All health care procedures cannot be performed without obtaining patient consent in advance. Informed consent adds an additional layer of protection to patients by requiring that if consent is not informed, the patient will be deemed not to have given any consent at all. This exposes doctors to claims of assault and battery for illegal touching of patients if no informed consent is obtained.

The adequacy of the informed consent is judged by the degree to which all potential risks are disclosed. For example, the foreseeable side-effects of taking a prescription drug must be disclosed or the consent will be deemed not informed.

The Chiropractic Physicians' Board of Nevada is now attempting to apply this concept to dating between doctors and patients. The board's informed consent form states:

A licensee must obtain the informed consent of a patient with whom the licensee is having a dating relationship each time before the licensee performs chiropractic services on the patient. The consent must be in substantially the following form:


I am having a dating relationship with ___________ (name of chiropractor) and I consent to receiving chiropractic services on _______________ (date) from this chiropractor.

_______________________ (date) _______________________ (signature of patient)


"This form is completely meaningless as an informed consent form because it does not disclose any potential risks of a doctor/patient dating relationship," said Michael Schroeder, vice president, National Association of Chiropractic Attorneys, who has handled numerous malpractice cases over the last 20 years. Indeed, it is hard to imagine how an informed consent form could cover a dating relationship.

"Inherent in the malpractice claims that have been made against doctors for dating their patients is the notion that there is such an imbalance of power between the doctor and the patient that the patient is not capable of saying 'No' to a dating relationship or to sexual activity initiated by the doctor," said Schroeder. "Signing this form would not change that."

What, then, would need to be included in such a form for it to have any meaningful legal effect? Drafting such a form could become farcical.

Foreseeable risks of a doctor/patient dating relationship could include disclosure of past relationships or other information, such as that the doctor has commitment problems, bad breath, or is cheap.

In addition, the doctor would need to inform the patient of the estimated likelihood of these "side-effects". Consider that the doctor would need to supply the patient with something similar to the following to even begin to meet the requirements of informed consent:

The patient should be aware that the following side-effects may occur should he or she choose to date the doctor. While the associated likelihoods are provided, they have not been subject to any level of scientific evaluation and can therefore not be relied upon. These are estimates only:

Side-Effect Likelihood
Marriage 2%
Eventual breakup 98%
Emotional distress due to breakup 80%
Other simultaneous competing relationships 32%
Additional expenses incurred by patient 93%


Obviously, this would be ridiculous, but inherent in actually trying to use the concept of informed consent in this context.

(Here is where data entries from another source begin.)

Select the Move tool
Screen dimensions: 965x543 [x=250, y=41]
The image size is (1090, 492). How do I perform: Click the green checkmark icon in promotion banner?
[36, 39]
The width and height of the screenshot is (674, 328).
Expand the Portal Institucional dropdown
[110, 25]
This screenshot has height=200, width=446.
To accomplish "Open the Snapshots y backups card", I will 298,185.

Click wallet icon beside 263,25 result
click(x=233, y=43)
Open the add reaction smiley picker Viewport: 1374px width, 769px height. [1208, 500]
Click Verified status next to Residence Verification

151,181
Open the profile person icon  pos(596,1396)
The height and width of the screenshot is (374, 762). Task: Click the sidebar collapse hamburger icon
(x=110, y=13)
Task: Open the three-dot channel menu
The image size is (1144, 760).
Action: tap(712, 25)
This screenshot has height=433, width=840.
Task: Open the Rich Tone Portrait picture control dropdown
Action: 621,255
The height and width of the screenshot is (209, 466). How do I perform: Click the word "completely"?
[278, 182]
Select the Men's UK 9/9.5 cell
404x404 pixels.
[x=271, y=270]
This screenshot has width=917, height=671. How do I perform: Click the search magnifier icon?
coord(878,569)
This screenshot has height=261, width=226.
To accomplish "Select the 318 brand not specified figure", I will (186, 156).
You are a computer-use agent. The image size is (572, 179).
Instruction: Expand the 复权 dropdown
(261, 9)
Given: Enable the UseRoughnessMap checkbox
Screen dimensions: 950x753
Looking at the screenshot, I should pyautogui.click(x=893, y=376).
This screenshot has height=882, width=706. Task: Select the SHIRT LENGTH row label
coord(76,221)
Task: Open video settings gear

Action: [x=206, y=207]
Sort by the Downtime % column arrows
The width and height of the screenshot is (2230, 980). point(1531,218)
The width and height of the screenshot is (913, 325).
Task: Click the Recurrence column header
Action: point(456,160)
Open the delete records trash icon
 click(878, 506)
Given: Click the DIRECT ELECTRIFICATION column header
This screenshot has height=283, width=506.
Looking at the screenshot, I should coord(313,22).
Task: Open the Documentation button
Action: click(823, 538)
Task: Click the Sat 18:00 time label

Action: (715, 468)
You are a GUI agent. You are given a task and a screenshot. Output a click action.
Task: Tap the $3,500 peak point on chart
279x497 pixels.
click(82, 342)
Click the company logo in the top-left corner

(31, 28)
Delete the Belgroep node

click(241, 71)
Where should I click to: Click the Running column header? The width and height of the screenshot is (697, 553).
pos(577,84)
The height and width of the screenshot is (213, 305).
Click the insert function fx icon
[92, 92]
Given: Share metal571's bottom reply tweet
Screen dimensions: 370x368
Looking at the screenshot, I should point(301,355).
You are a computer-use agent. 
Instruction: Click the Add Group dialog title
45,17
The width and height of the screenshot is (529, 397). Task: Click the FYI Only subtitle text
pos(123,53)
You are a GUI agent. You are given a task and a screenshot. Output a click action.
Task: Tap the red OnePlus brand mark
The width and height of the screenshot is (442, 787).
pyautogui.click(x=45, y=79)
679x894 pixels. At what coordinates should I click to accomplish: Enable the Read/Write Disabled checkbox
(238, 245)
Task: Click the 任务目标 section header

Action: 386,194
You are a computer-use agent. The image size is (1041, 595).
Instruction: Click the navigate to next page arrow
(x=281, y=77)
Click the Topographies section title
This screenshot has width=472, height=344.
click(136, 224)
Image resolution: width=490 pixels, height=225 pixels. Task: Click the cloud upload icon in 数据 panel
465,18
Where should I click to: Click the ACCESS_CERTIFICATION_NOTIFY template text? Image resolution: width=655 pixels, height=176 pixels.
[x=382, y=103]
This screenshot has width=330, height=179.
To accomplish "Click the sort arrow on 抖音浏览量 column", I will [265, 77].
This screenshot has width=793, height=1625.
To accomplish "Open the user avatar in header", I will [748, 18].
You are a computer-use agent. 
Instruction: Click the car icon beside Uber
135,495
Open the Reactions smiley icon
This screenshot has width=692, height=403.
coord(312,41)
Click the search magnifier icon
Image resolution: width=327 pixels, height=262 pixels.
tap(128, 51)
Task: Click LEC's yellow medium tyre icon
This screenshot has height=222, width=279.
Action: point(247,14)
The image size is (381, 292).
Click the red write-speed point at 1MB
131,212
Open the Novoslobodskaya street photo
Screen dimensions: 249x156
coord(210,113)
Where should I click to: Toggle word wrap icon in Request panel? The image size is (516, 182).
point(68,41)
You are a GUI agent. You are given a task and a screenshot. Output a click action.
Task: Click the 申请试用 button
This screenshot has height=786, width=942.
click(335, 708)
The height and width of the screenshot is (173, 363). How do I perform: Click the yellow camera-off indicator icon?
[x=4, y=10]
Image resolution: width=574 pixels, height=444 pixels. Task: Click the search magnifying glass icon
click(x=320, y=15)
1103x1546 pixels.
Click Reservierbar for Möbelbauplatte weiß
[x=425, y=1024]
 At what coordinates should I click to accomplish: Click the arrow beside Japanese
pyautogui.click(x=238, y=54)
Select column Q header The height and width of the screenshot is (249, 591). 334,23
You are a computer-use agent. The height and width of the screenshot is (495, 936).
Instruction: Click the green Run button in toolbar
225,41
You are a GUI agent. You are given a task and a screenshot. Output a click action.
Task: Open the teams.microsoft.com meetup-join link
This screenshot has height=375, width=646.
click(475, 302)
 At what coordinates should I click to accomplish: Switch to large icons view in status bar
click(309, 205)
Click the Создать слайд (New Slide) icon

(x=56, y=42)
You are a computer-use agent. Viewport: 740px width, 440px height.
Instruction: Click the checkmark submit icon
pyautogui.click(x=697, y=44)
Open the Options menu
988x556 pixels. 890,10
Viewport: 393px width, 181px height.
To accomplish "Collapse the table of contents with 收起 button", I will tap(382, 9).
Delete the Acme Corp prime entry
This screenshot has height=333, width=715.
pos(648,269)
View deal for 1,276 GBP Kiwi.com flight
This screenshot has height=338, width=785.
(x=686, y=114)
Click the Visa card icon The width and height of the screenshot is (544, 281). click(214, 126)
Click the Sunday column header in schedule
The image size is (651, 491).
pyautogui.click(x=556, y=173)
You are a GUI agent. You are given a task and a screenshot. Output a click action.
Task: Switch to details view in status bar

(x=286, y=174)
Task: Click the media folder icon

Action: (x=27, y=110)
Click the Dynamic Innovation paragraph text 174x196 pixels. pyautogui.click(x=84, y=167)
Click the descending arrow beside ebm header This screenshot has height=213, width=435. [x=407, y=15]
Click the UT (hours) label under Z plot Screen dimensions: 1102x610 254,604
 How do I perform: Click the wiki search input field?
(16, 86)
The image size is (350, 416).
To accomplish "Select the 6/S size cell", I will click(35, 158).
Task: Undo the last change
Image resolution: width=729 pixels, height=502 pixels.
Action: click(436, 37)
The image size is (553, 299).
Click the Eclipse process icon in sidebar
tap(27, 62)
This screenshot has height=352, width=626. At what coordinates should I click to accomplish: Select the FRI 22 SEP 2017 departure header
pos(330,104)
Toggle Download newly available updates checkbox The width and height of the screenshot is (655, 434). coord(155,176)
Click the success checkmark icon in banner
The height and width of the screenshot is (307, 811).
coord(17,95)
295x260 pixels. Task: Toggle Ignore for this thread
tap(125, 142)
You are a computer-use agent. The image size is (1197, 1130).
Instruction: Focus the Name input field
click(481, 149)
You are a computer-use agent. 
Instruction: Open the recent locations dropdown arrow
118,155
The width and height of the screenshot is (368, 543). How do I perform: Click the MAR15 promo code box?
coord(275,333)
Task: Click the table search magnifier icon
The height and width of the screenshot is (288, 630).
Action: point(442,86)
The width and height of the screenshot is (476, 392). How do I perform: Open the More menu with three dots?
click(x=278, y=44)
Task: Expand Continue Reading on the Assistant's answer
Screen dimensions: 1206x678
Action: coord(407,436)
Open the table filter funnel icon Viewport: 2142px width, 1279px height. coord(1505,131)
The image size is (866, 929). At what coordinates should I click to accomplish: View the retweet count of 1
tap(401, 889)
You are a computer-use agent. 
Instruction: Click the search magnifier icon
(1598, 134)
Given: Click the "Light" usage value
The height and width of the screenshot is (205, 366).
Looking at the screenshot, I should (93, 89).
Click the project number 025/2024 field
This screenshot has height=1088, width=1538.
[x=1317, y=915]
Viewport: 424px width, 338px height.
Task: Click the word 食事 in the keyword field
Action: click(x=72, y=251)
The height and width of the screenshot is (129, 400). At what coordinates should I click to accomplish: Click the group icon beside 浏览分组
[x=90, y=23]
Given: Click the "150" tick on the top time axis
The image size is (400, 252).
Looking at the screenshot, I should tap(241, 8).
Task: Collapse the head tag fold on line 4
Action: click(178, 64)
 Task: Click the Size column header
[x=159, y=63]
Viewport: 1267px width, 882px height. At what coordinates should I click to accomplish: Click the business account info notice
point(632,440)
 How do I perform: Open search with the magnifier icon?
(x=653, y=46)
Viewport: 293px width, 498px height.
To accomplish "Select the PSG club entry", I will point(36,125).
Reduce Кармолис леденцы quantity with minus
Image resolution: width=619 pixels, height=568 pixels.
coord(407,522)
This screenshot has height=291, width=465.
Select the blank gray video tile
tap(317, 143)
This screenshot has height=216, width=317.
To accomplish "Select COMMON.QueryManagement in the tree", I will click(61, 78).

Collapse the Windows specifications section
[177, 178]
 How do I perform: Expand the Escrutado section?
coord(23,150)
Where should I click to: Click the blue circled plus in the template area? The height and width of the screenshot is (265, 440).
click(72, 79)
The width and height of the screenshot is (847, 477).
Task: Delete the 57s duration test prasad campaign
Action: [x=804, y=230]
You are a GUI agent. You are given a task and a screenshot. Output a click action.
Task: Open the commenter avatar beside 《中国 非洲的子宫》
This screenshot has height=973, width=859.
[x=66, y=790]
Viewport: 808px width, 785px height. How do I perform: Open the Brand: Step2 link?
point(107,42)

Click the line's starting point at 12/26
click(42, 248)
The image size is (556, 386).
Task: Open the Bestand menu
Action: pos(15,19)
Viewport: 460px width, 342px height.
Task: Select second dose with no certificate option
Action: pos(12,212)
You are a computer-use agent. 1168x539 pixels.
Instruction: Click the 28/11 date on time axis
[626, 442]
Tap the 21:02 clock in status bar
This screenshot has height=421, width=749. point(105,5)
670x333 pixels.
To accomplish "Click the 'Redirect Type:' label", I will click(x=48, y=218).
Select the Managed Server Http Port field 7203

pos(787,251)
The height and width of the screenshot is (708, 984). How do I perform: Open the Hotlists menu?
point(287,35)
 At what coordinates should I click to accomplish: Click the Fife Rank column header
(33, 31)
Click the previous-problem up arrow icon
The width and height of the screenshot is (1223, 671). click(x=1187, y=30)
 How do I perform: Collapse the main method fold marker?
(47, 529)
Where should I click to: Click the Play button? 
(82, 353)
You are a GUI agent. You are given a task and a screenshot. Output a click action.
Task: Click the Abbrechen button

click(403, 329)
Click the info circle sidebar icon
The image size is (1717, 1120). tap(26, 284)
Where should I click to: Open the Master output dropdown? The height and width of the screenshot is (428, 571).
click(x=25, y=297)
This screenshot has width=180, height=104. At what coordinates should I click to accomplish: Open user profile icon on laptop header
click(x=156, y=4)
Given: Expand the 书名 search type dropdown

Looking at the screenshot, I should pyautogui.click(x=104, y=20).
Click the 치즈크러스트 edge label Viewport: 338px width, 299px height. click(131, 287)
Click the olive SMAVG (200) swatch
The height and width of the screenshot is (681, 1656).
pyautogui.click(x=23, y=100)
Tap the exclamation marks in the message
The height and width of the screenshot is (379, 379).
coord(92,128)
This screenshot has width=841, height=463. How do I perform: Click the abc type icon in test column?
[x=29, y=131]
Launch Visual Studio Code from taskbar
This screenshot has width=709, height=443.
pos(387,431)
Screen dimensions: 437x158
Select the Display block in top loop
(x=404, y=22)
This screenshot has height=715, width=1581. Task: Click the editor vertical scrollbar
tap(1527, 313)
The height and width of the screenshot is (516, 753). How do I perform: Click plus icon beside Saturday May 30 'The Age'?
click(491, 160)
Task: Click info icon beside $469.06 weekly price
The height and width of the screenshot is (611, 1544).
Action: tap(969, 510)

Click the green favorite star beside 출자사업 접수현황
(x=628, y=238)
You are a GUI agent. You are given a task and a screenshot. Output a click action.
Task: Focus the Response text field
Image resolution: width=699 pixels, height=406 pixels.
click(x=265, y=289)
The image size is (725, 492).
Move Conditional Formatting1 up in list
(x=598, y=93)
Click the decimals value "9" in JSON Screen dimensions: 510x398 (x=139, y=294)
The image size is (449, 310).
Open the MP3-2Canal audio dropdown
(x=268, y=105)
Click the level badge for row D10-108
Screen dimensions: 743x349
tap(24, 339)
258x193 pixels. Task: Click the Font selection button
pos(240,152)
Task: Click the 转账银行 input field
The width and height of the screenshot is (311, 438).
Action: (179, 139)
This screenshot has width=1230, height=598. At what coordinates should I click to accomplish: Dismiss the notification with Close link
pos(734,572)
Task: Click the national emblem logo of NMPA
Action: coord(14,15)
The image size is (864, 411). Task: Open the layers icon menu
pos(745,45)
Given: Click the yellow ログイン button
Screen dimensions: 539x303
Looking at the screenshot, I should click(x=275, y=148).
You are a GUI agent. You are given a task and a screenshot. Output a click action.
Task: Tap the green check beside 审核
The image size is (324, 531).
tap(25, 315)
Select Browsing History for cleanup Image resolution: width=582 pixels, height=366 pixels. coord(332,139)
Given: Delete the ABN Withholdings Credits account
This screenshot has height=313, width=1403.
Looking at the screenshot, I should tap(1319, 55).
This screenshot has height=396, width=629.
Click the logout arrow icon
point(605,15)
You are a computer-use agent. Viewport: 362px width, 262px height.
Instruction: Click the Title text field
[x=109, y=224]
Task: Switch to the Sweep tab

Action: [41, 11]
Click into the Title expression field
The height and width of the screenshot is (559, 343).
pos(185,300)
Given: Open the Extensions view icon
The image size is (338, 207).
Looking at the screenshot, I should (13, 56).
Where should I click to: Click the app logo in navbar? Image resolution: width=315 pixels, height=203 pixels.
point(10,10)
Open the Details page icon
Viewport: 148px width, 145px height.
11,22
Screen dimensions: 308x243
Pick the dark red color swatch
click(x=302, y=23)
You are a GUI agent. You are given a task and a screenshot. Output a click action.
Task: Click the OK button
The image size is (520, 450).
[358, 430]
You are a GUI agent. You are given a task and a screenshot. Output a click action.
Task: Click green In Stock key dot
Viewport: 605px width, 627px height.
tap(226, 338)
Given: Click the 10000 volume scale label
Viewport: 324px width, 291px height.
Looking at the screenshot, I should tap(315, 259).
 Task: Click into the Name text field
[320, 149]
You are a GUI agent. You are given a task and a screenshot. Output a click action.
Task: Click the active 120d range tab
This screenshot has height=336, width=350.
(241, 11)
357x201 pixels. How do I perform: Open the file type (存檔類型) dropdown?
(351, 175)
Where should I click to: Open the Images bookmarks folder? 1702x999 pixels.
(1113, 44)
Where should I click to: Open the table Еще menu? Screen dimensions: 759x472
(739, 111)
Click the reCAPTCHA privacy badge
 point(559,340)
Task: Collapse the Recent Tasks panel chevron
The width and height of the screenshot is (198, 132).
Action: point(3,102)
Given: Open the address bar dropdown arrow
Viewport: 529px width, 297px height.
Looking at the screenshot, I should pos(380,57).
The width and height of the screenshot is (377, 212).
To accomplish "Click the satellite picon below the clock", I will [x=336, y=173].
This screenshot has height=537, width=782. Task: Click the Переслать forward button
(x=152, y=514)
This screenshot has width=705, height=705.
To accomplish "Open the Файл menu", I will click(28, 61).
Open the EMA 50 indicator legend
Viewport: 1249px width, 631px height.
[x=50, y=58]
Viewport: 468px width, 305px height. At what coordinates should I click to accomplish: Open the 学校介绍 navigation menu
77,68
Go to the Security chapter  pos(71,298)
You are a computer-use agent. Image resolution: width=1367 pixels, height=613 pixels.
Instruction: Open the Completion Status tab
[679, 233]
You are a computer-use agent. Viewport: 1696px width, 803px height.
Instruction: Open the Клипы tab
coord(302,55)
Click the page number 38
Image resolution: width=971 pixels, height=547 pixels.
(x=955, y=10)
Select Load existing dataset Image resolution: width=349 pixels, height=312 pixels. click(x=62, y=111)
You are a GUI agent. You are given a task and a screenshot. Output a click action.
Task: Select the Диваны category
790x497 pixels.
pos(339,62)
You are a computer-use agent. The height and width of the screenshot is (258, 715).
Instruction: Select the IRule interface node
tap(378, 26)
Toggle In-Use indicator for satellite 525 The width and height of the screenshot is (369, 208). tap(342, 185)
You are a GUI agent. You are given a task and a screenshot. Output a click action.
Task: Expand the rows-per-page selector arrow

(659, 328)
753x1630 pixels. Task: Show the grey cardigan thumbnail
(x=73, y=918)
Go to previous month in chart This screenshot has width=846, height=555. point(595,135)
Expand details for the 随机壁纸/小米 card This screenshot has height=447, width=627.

While one would expect a court to invalidate the informed consent agreement on its face, this is actually not the worst thing that could happen. "A sharp attorney for the patient might pursue legal action based upon the concept that the agreement is valid and binding on both sides," remarked Schroeder. "They might contend that the doctor had failed to supply the necessary information regarding the likely outcome of the relationship. In this case, the doctor would be facing the worst of all worlds. He or she could be sued by a patient for a civil complaint involving failure to provide information in a dating contract. The purported damages for emotional distress, pain and suffering, etc., could prove quite substantial and would not be coved by malpractice or most other types of insurance."

"The bottom line is that if a doctor wants to date his or her patient, that doctor should first release that patient into the care of a different doctor before initiating a personal relationship. Any other course of conduct is simply too risky," said Schroeder.